Count how many lines in the rows below contain the word "button", and reply with only that number.

(Item position entries)

————

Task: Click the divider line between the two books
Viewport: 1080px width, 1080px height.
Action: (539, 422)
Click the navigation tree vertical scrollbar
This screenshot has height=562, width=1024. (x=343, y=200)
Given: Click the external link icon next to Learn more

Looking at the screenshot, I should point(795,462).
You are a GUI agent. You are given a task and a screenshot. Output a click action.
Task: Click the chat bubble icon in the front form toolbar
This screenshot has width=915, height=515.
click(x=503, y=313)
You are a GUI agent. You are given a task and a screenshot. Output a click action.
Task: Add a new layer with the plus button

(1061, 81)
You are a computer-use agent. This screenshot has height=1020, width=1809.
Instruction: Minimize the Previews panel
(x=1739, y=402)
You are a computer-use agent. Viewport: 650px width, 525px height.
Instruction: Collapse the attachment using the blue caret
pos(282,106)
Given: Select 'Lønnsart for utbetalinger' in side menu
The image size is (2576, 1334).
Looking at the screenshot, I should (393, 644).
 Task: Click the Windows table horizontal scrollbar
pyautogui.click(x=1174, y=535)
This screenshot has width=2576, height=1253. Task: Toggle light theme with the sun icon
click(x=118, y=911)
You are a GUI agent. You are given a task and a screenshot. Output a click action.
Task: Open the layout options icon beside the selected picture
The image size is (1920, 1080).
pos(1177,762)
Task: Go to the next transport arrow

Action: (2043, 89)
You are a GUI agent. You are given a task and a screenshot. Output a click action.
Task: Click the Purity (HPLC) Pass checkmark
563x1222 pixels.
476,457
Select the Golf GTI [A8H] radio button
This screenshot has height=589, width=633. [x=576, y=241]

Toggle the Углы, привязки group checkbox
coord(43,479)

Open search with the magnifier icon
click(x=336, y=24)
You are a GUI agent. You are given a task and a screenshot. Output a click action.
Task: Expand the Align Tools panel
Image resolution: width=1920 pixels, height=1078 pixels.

————

◆ Result for this exercise: 2